Home >Markets >Mark To Market >Covid-19 will be a capital problem if  RBI delays forbearance to  banks

The lockdown across the country to reduce the spread of Covid-19 is having a massive impact on business activity. This portends a big hit on incomes of individuals and corporations alike.

At such times, it is not unusual for borrowers to expect relief from their lenders on repayment schedules. By extension, it should not be extraordinary for the regulator to allow lenders some leeway as well.

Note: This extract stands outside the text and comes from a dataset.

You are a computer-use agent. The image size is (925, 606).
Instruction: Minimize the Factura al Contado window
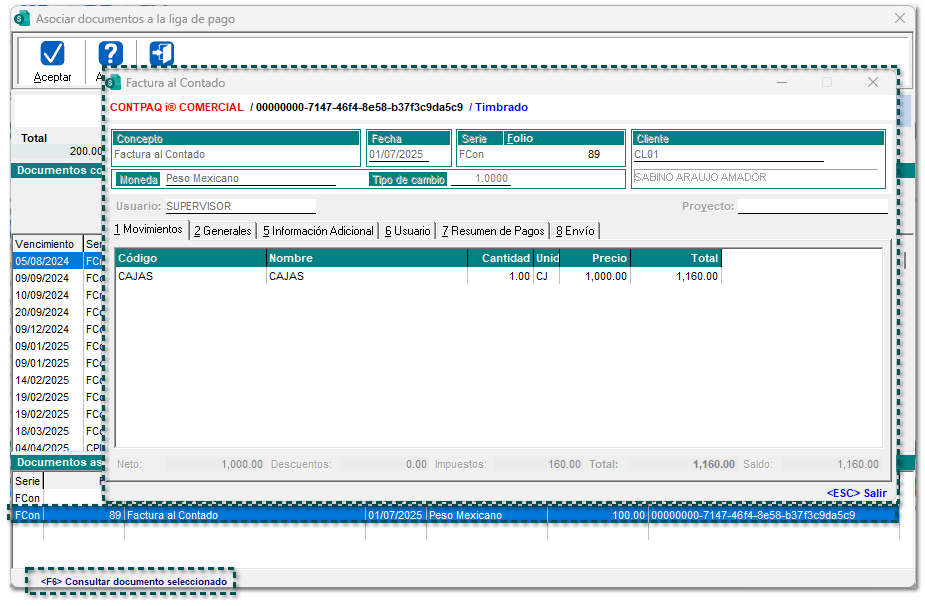(x=782, y=83)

Ergo, demands of forbearance by bankers have begun with two of the largest lenders in the country pitching for a widespread relaxation covering the entire economy. “We have to clearly come out with forbearance across the length and breadth," said HDFC Bank Ltd chief Aditya Puri in a conference call earlier this week.

But also note that lax forbearance policies were behind the pile-up of bad loans in the past, and the Reserve Bank of India (RBI) is likely to baulk at giving it again. Even so, bankers said that enough safeguards can be put in place. To start with, forbearance can be time-bound. “Just push the NPA cutoff date beyond 90-days by 3-6 months," said Ananth Narayan, associate professor at SP Jain Institute of Management and Research. In other words, banks should be allowed to classify loans with delayed repayments as standard for a period. For that, current rules which mandate repayments due over 90 days be labelled as bad should be relaxed. In specific cases, loan repayments may also be rescheduled for a longer period, which means restructuring.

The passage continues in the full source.